AirAsia 8501
Indonesian soldiers stand near parts of AirAsia QZ8501 on the deck of KRI Banda Aceh, in the Java Sea Jan. 13, 2015. Reuters/Rekotomo/Antara Foto

A preliminary report into the crash of AirAsia Flight 8501 will not include an analysis of the flight data recorders, an Indonesian official told Reuters on Tuesday. The initial findings are expected to be submitted this week by the National Transportation Safety Committee (NTSC), which is leading the investigation.
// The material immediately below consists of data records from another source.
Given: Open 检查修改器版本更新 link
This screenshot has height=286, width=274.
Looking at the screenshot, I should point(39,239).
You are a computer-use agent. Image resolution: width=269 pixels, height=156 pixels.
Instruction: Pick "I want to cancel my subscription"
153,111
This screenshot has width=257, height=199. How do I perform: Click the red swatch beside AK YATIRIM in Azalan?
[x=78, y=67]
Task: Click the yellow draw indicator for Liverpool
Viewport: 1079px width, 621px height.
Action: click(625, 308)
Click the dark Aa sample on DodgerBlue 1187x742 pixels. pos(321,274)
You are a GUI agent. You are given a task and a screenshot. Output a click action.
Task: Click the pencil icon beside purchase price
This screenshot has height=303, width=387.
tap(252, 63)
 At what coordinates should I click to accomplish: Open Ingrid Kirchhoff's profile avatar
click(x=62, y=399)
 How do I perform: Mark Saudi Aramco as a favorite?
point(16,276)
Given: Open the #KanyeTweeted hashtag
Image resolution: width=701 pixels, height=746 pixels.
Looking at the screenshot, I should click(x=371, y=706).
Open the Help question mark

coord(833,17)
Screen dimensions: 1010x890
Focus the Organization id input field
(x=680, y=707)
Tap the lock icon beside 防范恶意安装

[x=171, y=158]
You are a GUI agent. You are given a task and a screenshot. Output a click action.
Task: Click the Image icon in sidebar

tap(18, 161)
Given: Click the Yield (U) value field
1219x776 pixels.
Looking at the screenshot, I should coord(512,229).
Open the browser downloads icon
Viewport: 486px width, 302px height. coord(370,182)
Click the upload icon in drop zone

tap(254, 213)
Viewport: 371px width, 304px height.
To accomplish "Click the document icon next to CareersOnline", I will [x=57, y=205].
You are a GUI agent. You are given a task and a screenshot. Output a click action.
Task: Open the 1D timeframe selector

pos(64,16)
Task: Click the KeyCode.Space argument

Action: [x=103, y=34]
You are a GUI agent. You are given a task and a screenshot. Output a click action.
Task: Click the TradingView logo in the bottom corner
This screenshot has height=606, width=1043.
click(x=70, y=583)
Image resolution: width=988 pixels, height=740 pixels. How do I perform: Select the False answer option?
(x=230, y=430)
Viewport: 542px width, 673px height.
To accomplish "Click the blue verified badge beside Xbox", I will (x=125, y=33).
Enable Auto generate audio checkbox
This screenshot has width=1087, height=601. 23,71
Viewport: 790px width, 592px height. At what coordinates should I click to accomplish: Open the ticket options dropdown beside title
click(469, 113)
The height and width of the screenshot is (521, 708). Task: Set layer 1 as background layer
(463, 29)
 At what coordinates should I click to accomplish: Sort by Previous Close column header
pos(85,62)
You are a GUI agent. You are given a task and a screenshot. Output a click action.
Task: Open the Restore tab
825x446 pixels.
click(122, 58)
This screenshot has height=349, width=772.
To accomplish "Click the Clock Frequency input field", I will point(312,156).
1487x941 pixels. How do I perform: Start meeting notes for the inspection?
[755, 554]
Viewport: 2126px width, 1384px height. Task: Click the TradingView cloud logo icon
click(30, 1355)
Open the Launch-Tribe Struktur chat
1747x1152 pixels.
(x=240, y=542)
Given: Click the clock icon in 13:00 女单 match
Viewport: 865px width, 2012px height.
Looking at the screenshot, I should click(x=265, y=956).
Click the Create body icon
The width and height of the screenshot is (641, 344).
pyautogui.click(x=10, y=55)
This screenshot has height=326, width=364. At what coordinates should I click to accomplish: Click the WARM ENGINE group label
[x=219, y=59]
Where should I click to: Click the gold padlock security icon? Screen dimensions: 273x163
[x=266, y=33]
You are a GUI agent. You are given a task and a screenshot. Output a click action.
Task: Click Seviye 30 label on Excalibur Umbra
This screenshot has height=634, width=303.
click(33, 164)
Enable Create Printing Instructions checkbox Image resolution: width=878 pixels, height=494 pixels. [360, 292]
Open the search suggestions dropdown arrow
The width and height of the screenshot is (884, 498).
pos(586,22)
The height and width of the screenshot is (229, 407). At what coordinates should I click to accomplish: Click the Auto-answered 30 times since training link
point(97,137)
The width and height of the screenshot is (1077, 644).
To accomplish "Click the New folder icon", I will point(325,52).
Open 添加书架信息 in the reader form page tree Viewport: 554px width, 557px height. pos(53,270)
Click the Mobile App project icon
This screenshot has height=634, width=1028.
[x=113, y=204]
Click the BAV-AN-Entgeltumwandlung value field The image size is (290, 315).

The preliminary report will not include the analysis of the cockpit voice recorder and the black box, both of which were recovered by divers two weeks ago, and could contain vital information about the cause of the accident. NTSC will submit the report of a month-long probe to the International Civil Aviation Organization (ICAO), which requires accident reports be submitted within 30 days of an event.

Instead, the preliminary report will include "information on the plane, the number of passengers and other information like that," NTSC investigator Suryanto told Reuters.

The Airbus A320-200 crashed into the Java Sea on Dec. 28 during a flight from Surabaya, Indonesia, to Singapore with 162 people on board. There were no survivors. The final report into the Flight 8501 crash investigation must reportedly be filed within a year.

Investigators are analyzing the flight data recorders to gather details on the final moments of Flight 8501, and authorities are focusing on human error and aircraft damage as possible reasons for the crash after ruling out any terrorist involvement in the incident. Transport Minister Ignasius Jonan had said last week, based on radar data, that the plane made an abnormally steep climb before stalling and crashing into the Java Sea.

Indonesia’s search and recovery agency has so far recovered 70 bodies, and hopes to find more bodies after the fuselage is retrieved.

Several attempts to salvage the fuselage from the sea floor have failed in the last few days after ropes being used in the operation snapped, plunging the wreckage back to the sea floor. Divers had managed to reach the plane's main section, where most of the bodies of passengers are expected to be trapped, after rough seas and strong currents hindered the search and recovery operations for several days.

Officials are now expected to renew attempts to float the fuselage to the surface following which they would continue inspecting the wreckage.